CCTV surveillance cameras. Once seen only at banks and over the check-out desks of retail stores, now you see them everywhere — at gas stations, restaurants, traffic intersections, mini-storages and almost every business and location one can imagine.
Over the course of their proliferation, security cameras have been coupled with developing technologies, like the internet, cloud-computing and even automation to expand their capabilities, improving their ease of use and increasing their efficiency. With this augmentation of technology, these cameras, once primarly used for security purposes, are now also used for other applications such as in marketing, like for traffic and behavioral studies, and for human resources, for obtaining visual record in case of workers’ compensation claims, for example.
So if you are looking at taking advantage of this new surveillance camera technology to help your business, whether for security or for other applications, here are some tips to consider.
Place cameras appropriately for viewing area
Similar to the point above, always place the cameras where they will be able to view the space you intend them to survey. Placing them at the corners of your buildings, for example, may create blind-spots and limit your cameras’ views.
Consider your lighting
Make sure the area to be under surveillance has consistent and sufficient lighting for the camera to be able to pick up identifying details, such as facial features. Where you don’t have adequate lighting, consider using a night-vision capable CCTV camera.
Place CCTV cameras to monitor hidden entry points
Burglars typically use back windows, back doors and basement windows and doors to break in buildings. Your cameras should be positioned to view these areas.
Watch the front door
Burglars also use the front door to make entry, so install camera to watch that area too, and also any incidents of mail or package theft.
Use the appropriate security cameras for their application
Don’t get too caught up with pan tilt zoom (PTZ) cameras. They are great, but require more moving parts, are limited in their viewing area, even with their ability to move, and really only work best with a security officer sitting at a desk watching the video feeds and manipulating the cameras. Rather, go with fixed, wide-angle cameras set in strategic locations to view a large area. If you want, you can set up a PTZ camera to work with a wide-angle. In this case, through your software, you can tie the two camera systems together so that if the wide-angle identifies motion in a quadrant you specify, the PTZ will use its motion capabilities to turn and zoom to record the specific area for the amount of time you specify and then resume its normal view. This way, your software is your security officer, watching over everything and giving attention to events when needed.
Protect or hide your cables
Don’t leave easily reached cables exposed as they can easily be severed. A professional security camera installer will hide the cable in conduit, protecting it or at least making it more difficult to access.
Install only outdoor surveillance cameras outdoors
Don’t place indoor cameras outside. Doing so will subject your camera to moisture, bugs and other factors for which it was not designed, resulting in problems with moisture, condensation, insect nests and so on, and the resulting reduced image quality, if any you get any image at all.

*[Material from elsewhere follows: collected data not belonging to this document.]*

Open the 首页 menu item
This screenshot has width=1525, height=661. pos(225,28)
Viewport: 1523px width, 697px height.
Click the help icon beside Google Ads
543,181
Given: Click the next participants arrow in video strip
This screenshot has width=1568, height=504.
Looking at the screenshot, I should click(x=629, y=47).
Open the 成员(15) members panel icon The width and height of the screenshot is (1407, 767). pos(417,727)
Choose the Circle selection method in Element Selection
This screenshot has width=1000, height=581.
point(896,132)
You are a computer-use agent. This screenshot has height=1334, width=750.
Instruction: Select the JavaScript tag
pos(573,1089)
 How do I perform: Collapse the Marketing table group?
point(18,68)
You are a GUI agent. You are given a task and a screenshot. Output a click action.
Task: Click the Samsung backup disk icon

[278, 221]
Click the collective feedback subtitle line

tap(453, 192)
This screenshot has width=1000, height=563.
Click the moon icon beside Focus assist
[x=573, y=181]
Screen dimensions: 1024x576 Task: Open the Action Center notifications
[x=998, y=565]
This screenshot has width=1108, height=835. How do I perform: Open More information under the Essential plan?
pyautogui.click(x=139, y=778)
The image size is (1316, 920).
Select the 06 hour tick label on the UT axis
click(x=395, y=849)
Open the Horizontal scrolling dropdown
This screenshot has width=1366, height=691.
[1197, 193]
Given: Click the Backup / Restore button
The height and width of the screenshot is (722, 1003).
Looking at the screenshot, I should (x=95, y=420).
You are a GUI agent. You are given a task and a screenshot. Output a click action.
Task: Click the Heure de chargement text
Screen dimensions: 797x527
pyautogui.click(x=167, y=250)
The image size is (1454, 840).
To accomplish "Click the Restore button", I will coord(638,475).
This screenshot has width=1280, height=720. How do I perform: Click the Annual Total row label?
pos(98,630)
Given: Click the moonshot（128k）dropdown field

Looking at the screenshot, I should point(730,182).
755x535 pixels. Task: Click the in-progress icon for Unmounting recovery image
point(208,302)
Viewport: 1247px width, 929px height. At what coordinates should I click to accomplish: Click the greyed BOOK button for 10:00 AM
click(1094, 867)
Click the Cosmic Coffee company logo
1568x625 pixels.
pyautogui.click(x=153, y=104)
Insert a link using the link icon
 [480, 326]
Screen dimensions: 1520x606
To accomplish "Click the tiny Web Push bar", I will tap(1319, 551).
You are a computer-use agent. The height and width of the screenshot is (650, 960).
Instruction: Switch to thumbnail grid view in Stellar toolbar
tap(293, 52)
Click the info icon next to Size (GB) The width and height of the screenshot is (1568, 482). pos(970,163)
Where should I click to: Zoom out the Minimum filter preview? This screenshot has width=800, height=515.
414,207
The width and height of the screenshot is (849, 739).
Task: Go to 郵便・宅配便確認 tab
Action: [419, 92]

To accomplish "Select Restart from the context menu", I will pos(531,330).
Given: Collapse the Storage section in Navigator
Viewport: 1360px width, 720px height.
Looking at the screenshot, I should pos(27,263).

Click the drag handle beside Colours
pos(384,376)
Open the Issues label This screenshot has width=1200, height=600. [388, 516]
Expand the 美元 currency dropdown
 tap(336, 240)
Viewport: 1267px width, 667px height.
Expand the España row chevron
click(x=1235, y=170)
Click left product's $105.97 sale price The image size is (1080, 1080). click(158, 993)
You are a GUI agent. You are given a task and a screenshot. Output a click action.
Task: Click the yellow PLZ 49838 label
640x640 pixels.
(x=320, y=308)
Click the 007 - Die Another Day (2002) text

Stick with wired security cameras
Unless you’ve got a large budget, don’t install a wireless camera system as a commercial grade of this variety can be quite expensive. Besides, the whole idea of video surveillance is to increase security. While wireless technology is better than it used to be, it is still more “hackable” than a wired camera system.
Secure your equipment
To the point above, if you are using an IoT (Internet of Things) connected camera system, you must be sure to secure it from outside hacking. Change your factory-set, default passwords and employ whatever security feature your system may have. Web-based cameras have long been hijacked and used to launch DDoS attacks. You want your CCTV system serving you, not malicious actors — so secure it.
Consider you video management, retrieval and storage
CCTV cameras gather information. You need some place to send the data and a way to retrieve it. Will the data go into hard-drive storage or to cloud storage? Do you have enough space to hold all the data? How will you retrieve the data should a burglary happen and you need to give the police a video file. These are important considerations you must make as you plan for your CCTV surveillance program.
Seek professional advice or services
You may be able to DIY a simple system for your home and it may be sufficient, but professional installers live and breathe video surveillance. When it comes to installing a CCTV system for your home, but especially for your business, they are experts and as such will know things to do and look for that you probably won’t. You might consider at least leaning on their experience and expertise if not hire them to work their magic for you. When you consider your time and effort, it might actually save you money to talk to a professional surveillance camera installer.
Hire only a professional, reputable security camera installer
Don’t go for cheap when looking to hire an installer. Go for expertise. Go for established. Your friend who installs security cameras as his side-job may cost you less, but will not likely not be able to help you later when he moves, gets a promotion at his real job or finds another side-gig. When you do find an installer, ask for his license. Many states require CCTV installer to carry licenses.
Generally, if you’re looking at installing a video surveillance system for your business location, do your homework first. Ask yourself why you think you need cameras and answer that. Determine what you want out of the system. Specifically, what is it you want to see?
Armed with the above tips and those answers, you should be well on the road to determining what your security camera system should look like.